» **PROBLEM**
Here the job is to transcribe only the lines from the one containing "Given: Switch to the 数据查看 tab" through the last line below, exactly as written; please leave out pictures.

>>>>>

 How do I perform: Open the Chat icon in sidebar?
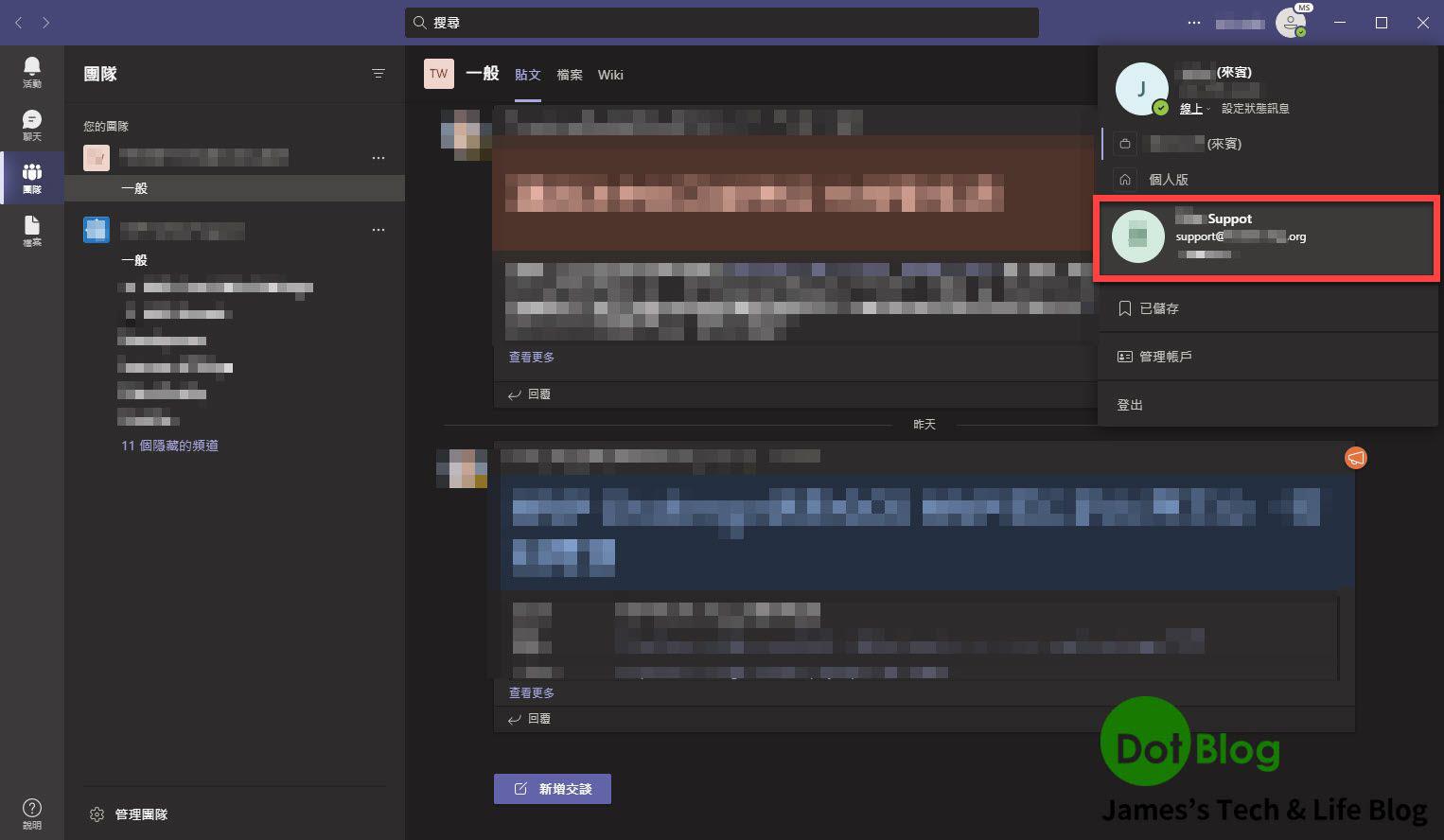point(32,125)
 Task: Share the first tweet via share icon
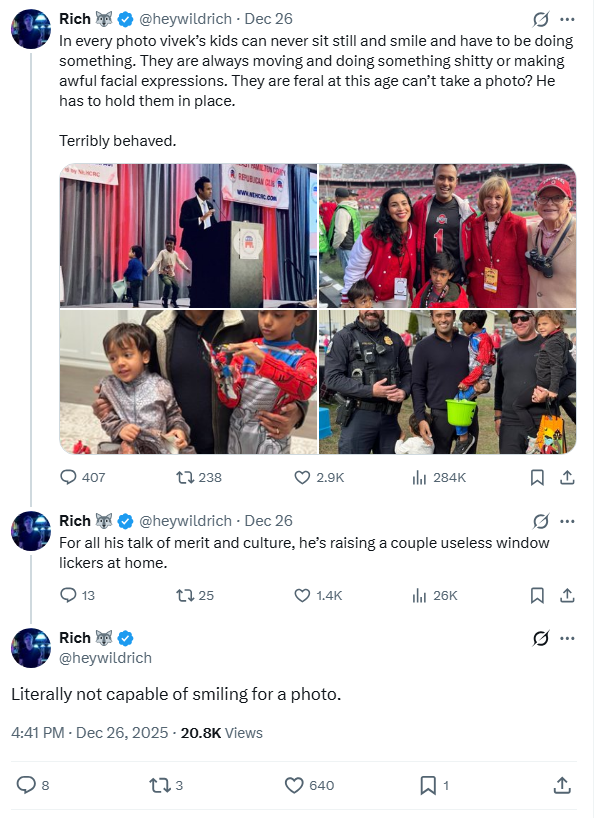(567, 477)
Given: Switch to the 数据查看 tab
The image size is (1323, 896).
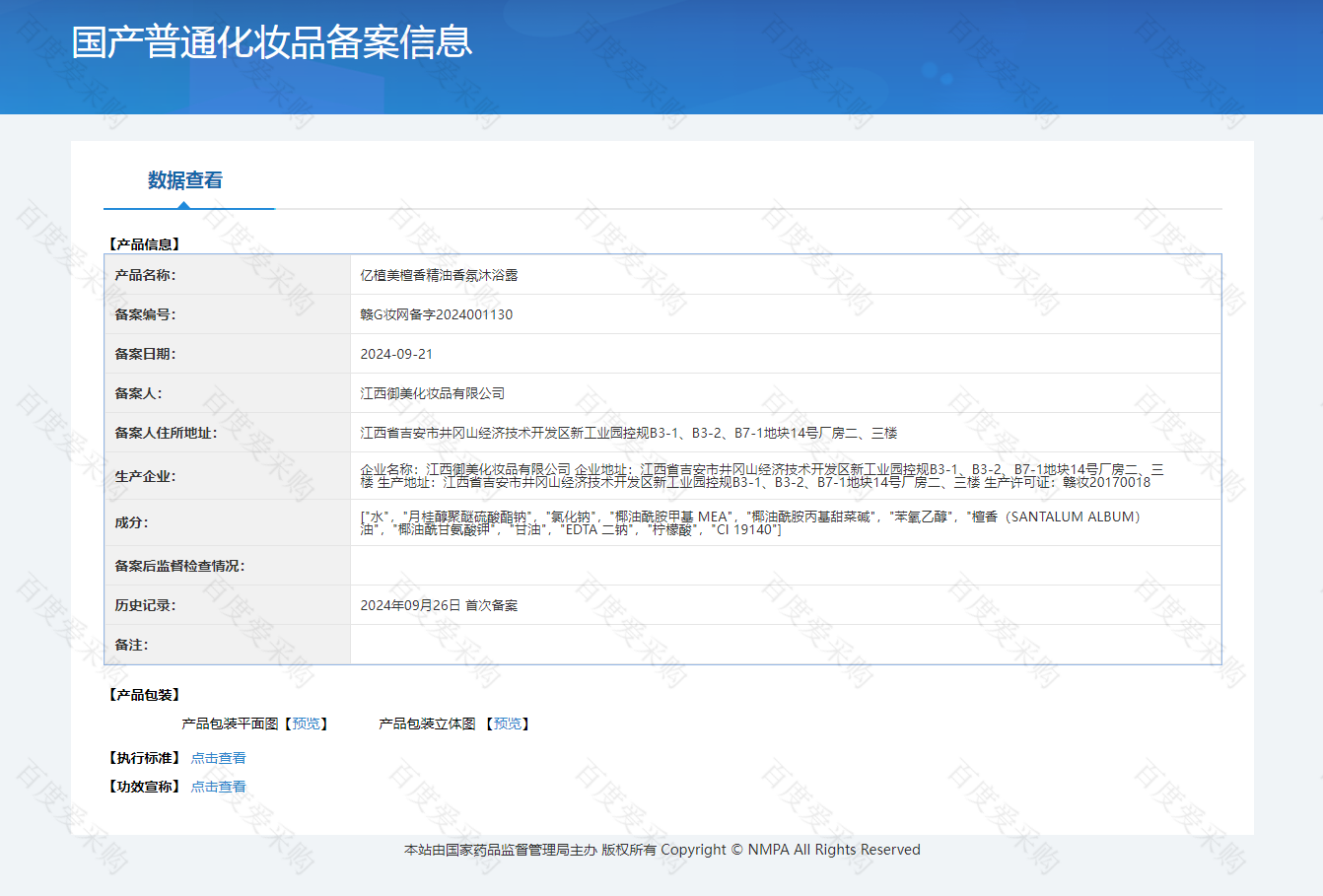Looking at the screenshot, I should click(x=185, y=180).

<<<<<

» **YOUR RESPONSE**
Given: Switch to the 数据查看 tab
The image size is (1323, 896).
Looking at the screenshot, I should click(x=185, y=180).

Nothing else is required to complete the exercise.